My culture: Masashi Kawamura on Masahiko Sato

My culture: Masashi Kawamura on Masahiko Sato

What inspires the inspired? Some of adland's global luminaries reveal where they turn to for ideas, and it's an eclectic mix...

Various pieces of cultures have weaved together inside me to enable me to create the things I do today, but if I had to choose my biggest influence, it would be Masahiko Sato (pictured, above).

He isn’t much known abroad, but he was (and still is) possibly the most celebrated creative director in Japan. He started off at Dentsu and then moved on to creating his own work at his studio, including video games such as "Intelligent Qube", several Cannes-nominated short films and various award-winning TV shows.

He then switched to teaching, and I was lucky enough to join the Masahiko Sato research laboratory he started in 1999 at Japan’s Keio University, when I was a second-year student.

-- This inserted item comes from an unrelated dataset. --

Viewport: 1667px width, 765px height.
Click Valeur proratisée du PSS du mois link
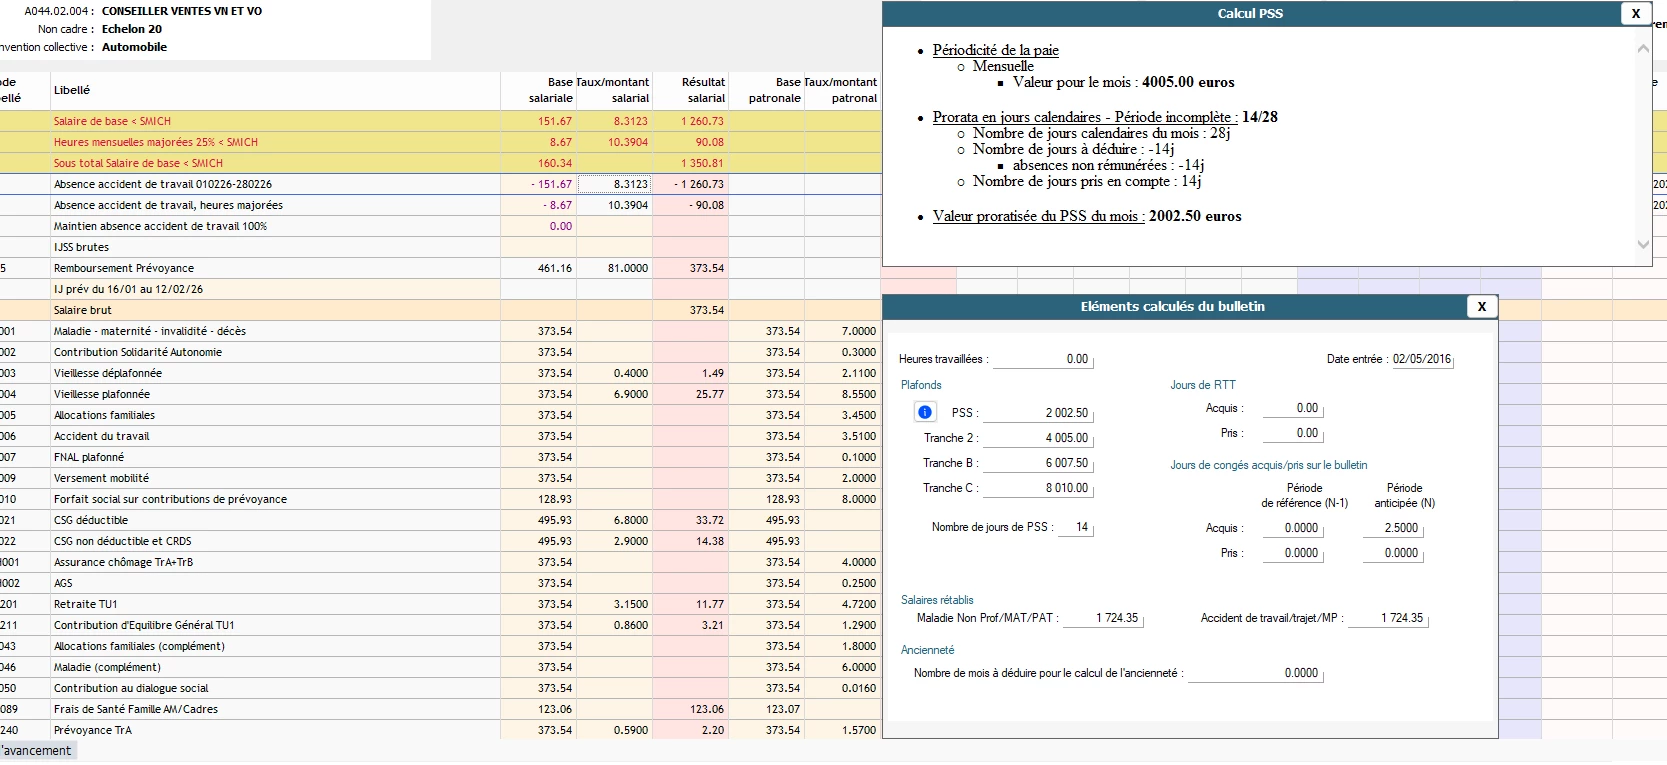[1039, 216]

He became my creative mentor during my university days, and led me to become interested in design and creative work. I probably wouldn’t have become a designer if it weren’t for him.

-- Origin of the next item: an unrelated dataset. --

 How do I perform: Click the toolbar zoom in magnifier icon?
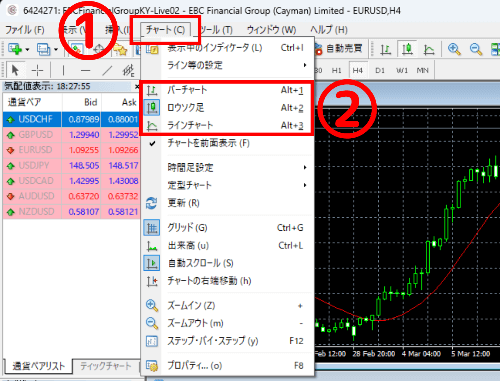click(454, 49)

His class was entitled "Think of new ways to think". The aim was to try to decipher the creative process and find radical ways to help come up with groundbreaking content.

I collaborated with Masahiko to create some books and TV shows using this methodology: one of the shows was called Pythagoraswitch, a quirky education programme for children, which is still going after almost 15 years.

Once I started working in a creative agency, I rephrased Masahiko’s method in my mind to "make new ways to make". This has since become my core ethos, and the basis of all my concepts. Finding a new way to make something is actually the shortest way to also make something no-one has seen before.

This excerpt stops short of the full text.